The painter has evidently not worked directly from the model. The treatment is "sympathetic" rather than the result of observation. He has perhaps drawn on his reminiscences of classic sculpture, or even from contemporary engravings of the nude.
Judged by modern standards, there is a lack of construction in the figure generally, and especially is this seen in the feet, which, like those in contemporary work, never seem to stand firmly on the ground, perhaps because extreme foreshortening forbids the clear representation of all the toes, which were invariably shown. All this in no way detracts from Botticelli's beauty of line and suavity of form. He might be said to claim kinship with the Chinese and Japanese masters, so easy and fluent are his contours.
Italian Art of the Trecento and Quattrocento periods exhibit generally lightly shaded forms. The expression is empirical rather than that of personal observation, a convention derived from wall painting.
Leonardo da Vinci changed all that and formulated the rules governing the expression of form by light and shade. In his work are seen the "lines of shade" and their soft or smoky (sfumato) appearance. He was the first notable academic, and on his work the teaching of light and shade, as now taught in schools of art, was founded.
Since Leonardo the study of drawing has depended, upon "appearance." The photograph, essentially light and shade as it is, and simulating the endless gradations of natural lighting, has tightened the chain of tradition. Consequently students are told to be truthful, honest, to draw what they see, to copy nature—impossible task and misleading advice. Moral issues are needlessly dragged in. The main thing is for students to be artists. But if the test of appearance be conceded, if the object with its environment is to be represented, what are the limits of the convention which is called drawing?
First it is clear that it is quite impossible to show on a plane surface all the gradations of light occurring on a curved surface. In attempting to do so the student merely deceives himself, loses his way, and consequently all profit from his study of drawing in line and tone.

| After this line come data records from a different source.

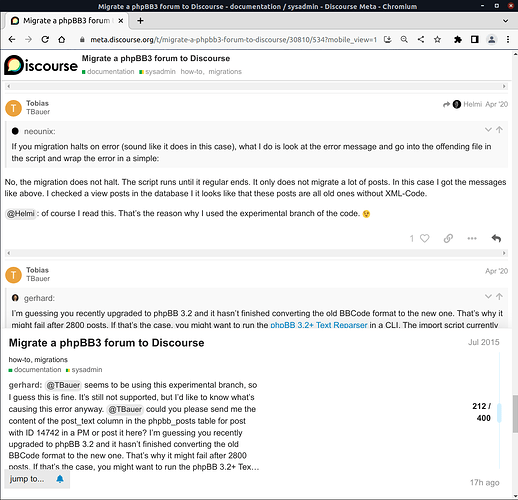Viewport: 518px width, 500px height.
Task: Toggle the browser side panel
Action: point(475,40)
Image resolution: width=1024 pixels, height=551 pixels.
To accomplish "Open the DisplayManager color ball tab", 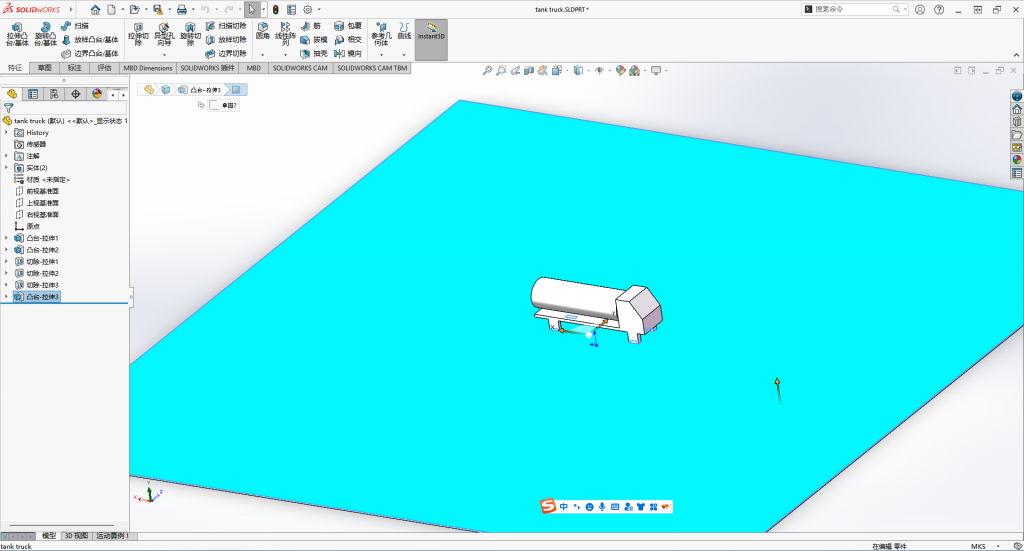I will [97, 94].
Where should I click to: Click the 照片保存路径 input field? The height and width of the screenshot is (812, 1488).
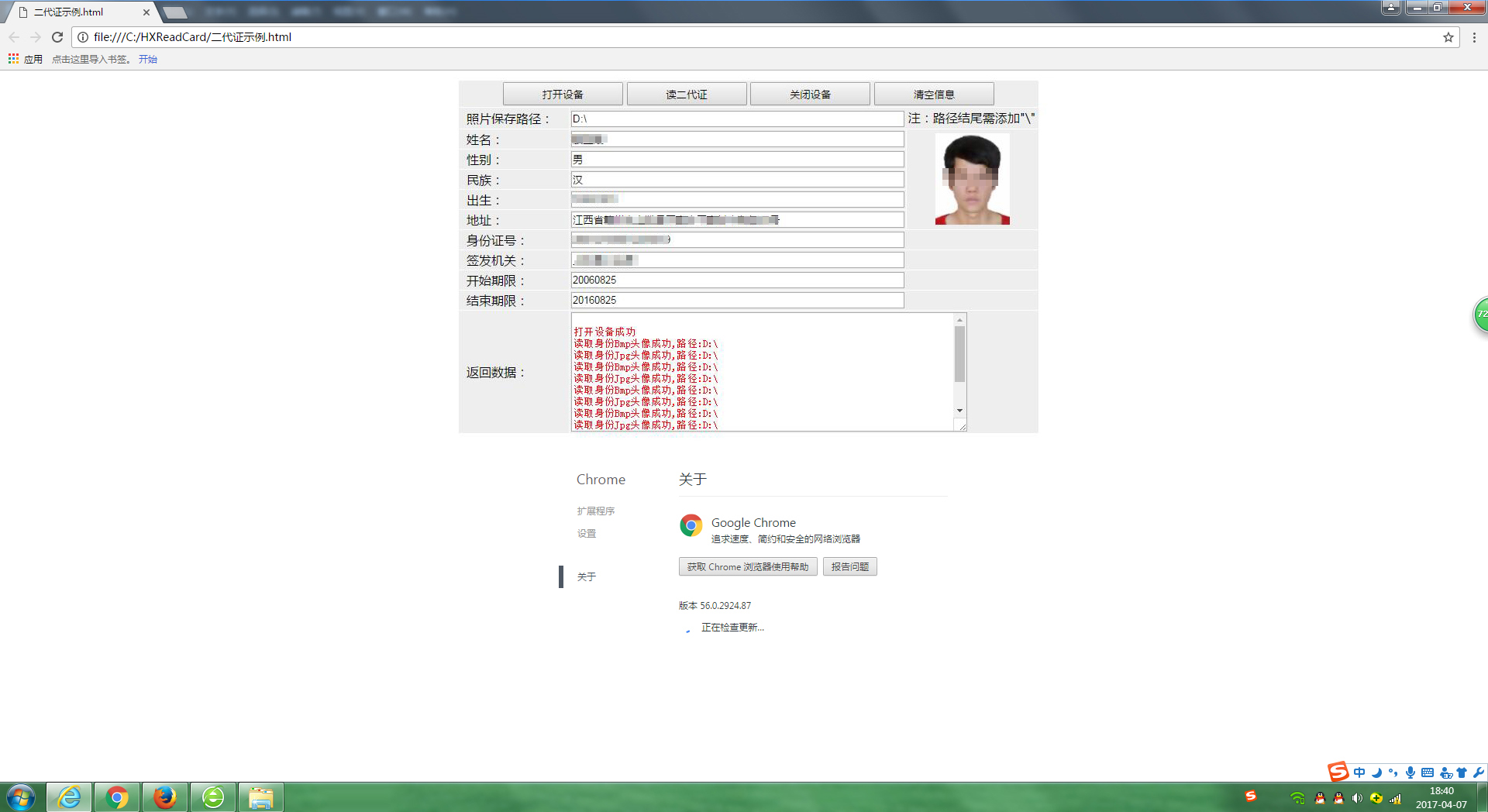(x=736, y=119)
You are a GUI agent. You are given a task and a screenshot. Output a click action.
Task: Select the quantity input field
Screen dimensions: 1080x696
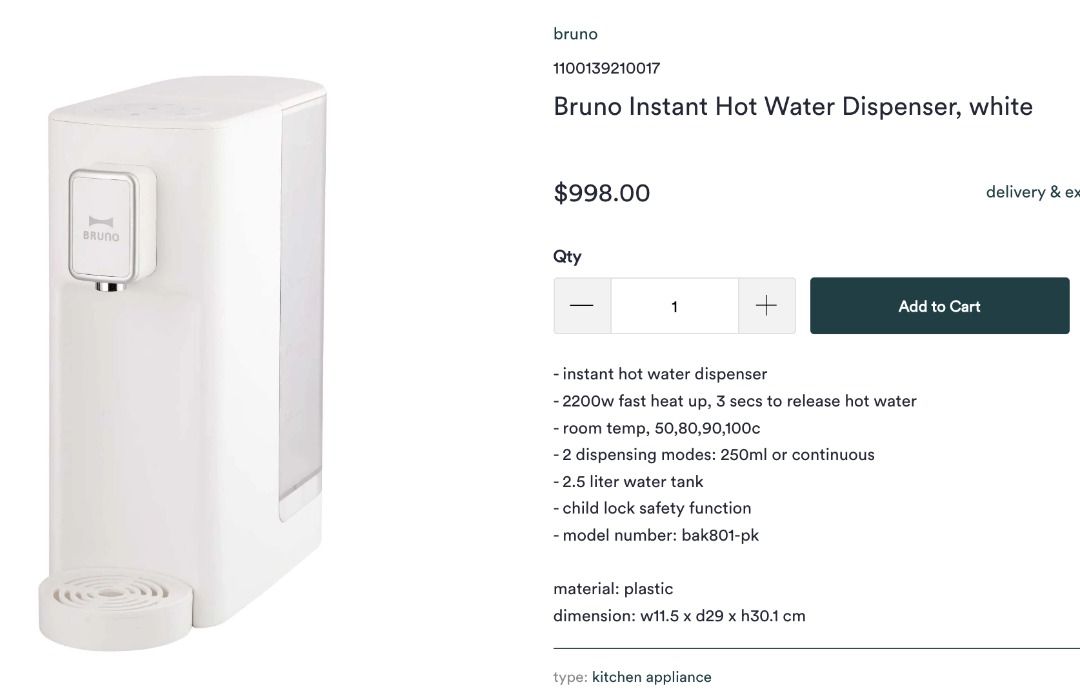coord(674,306)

The great realistic painters, such as the Dutch and the Spaniards, chose a few tones. They painted in the general tone, and into this they brushed the dark and the light tones. On the latter they placed the high light, and in the dark the reflected light. Their practice shows that these few tones are the essential ones.

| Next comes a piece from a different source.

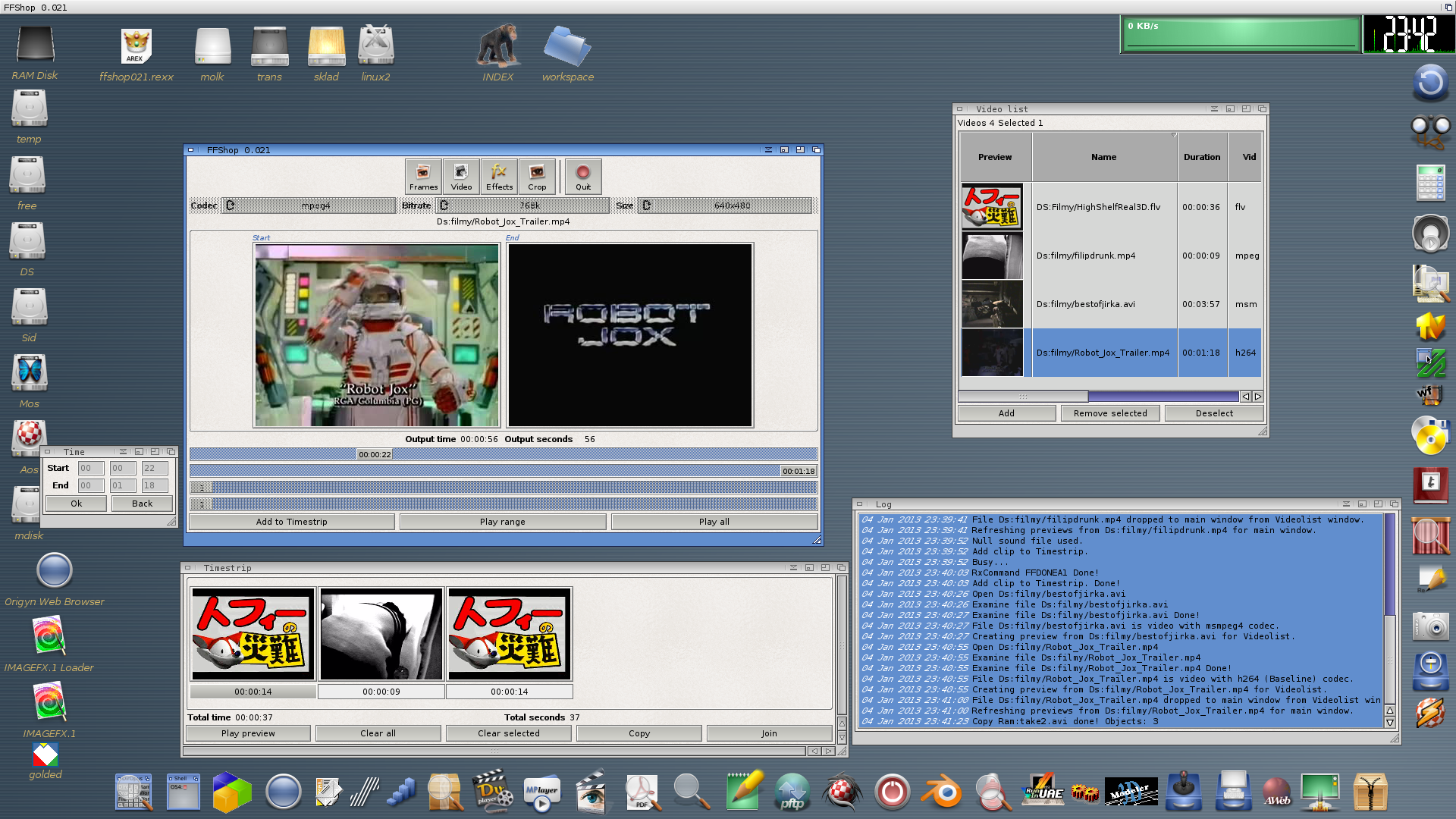
Task: Click the Play range button
Action: pos(502,522)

Drawings made with the stump are specially open to the objection that by continuous working, students delude themselves with the idea that they are making a complete expression of the tones of the subject, whereas the fictitious relief, apparently destroying the plane surface of the paper, is a vulgar and meretricious quality, crushing the student's powers of artistic appreciation.

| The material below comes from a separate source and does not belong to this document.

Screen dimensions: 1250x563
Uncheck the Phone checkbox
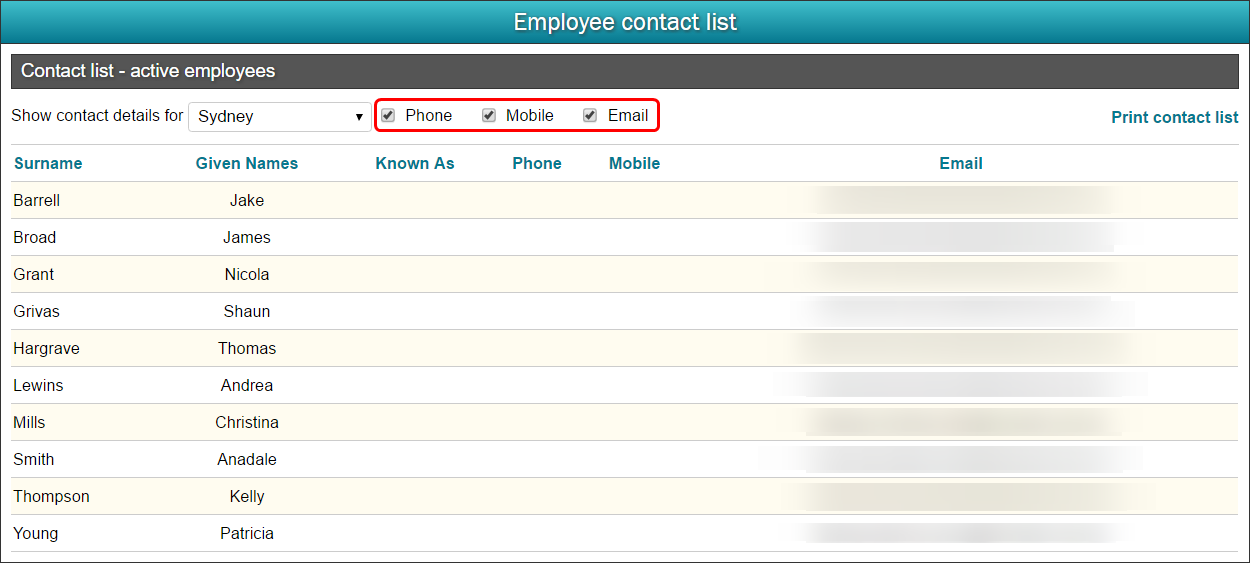[388, 115]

Students should understand that all drawing is a convention, and that it is impossible fully to realize any object, except by means of a trick, (the history of Art is full of instances, from the grapes of Appelles onwards), and should be urged not to copy the object, but to express those essentials of form which they can discern. In a sense the more they try to make their drawings like, the more they cloud and confuse their artistic intelligence. Every drawing done should be an artistic effort, and made with artistic intention, for drawing cannot be divorced from art.
This disposes at once of the old-fashioned practice of outline drawing. Outline or contour drawing, such as the outlines of ornament (with sections) drawn by an architect for a carver to follow, is a convention used professionally, but as study, pursued for long periods, it is destructive of interest in the appearance of things.
Nothing written above is intended to relieve the student from the responsibility of taking his drawing as far as possible. We have only to look at the great masters, at the early work, say, of Velasquez, Rembrandt, Franz Hals, and at the drawings of Holbein, to see what an amount of eyesight they putt into their work, what an incredible amount of pains they took with mere details of dress, etc. Velasquez spent himself in studying the effect of light on homely pots and pans, to a degree which hardly any modern student has felt necessary. A friend of the writer once reported a conversation with a great living sculptor and decorator who, speaking of the modern pseudo-decorative effect obtained by the slurring of detail, declared that he would exhibit the very pores of the skin on his figures if it could be done. He meant that the most realistic mode of expression is possible in the hands of a true artist, and not only not incompatible with but enhancing the 'decorative effect he may wish to secure.